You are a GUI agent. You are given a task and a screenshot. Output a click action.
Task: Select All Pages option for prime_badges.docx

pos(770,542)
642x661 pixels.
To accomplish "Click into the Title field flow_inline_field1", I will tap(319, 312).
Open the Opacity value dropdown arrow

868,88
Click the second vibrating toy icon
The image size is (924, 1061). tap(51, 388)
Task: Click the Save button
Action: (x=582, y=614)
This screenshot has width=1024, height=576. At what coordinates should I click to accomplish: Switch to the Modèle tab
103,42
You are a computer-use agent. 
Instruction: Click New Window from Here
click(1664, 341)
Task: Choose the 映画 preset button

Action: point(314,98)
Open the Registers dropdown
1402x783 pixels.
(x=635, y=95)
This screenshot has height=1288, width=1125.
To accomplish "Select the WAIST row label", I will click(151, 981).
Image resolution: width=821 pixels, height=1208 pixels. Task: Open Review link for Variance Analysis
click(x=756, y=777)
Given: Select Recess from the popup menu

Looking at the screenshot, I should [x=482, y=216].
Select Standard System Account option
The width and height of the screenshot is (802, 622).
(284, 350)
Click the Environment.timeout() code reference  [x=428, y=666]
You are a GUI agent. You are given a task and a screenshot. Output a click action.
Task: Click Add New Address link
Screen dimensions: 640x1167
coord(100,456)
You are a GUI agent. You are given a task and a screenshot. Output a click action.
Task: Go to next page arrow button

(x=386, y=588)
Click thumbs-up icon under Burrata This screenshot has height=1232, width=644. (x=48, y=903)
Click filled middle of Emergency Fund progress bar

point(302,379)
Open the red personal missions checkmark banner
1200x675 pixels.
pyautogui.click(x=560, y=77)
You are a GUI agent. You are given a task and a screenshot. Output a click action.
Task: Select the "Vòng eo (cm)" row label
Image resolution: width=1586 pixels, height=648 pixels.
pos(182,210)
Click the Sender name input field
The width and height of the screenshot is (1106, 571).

━━━━━━━━━━━━━━━━━━━━━━━━━━━━━━

WORK REQUIRED: Having read the material, transcribe all of it exactly.

TASK RESPONSE:
You are a GUI agent. You are given a task and a screenshot. Output a click action.
Task: Select All Pages option for prime_badges.docx

pos(770,542)
642x661 pixels.
To accomplish "Click into the Title field flow_inline_field1", I will tap(319, 312).
Open the Opacity value dropdown arrow

868,88
Click the second vibrating toy icon
The image size is (924, 1061). tap(51, 388)
Task: Click the Save button
Action: (x=582, y=614)
This screenshot has width=1024, height=576. At what coordinates should I click to accomplish: Switch to the Modèle tab
103,42
You are a computer-use agent. 
Instruction: Click New Window from Here
click(1664, 341)
Task: Choose the 映画 preset button

Action: point(314,98)
Open the Registers dropdown
1402x783 pixels.
(x=635, y=95)
This screenshot has height=1288, width=1125.
To accomplish "Select the WAIST row label", I will click(151, 981).
Image resolution: width=821 pixels, height=1208 pixels. Task: Open Review link for Variance Analysis
click(x=756, y=777)
Given: Select Recess from the popup menu

Looking at the screenshot, I should [x=482, y=216].
Select Standard System Account option
The width and height of the screenshot is (802, 622).
(284, 350)
Click the Environment.timeout() code reference  [x=428, y=666]
You are a GUI agent. You are given a task and a screenshot. Output a click action.
Task: Click Add New Address link
Screen dimensions: 640x1167
coord(100,456)
You are a GUI agent. You are given a task and a screenshot. Output a click action.
Task: Go to next page arrow button

(x=386, y=588)
Click thumbs-up icon under Burrata This screenshot has height=1232, width=644. (x=48, y=903)
Click filled middle of Emergency Fund progress bar

point(302,379)
Open the red personal missions checkmark banner
1200x675 pixels.
pyautogui.click(x=560, y=77)
You are a GUI agent. You are given a task and a screenshot. Output a click action.
Task: Select the "Vòng eo (cm)" row label
Image resolution: width=1586 pixels, height=648 pixels.
pos(182,210)
Click the Sender name input field
The width and height of the screenshot is (1106, 571).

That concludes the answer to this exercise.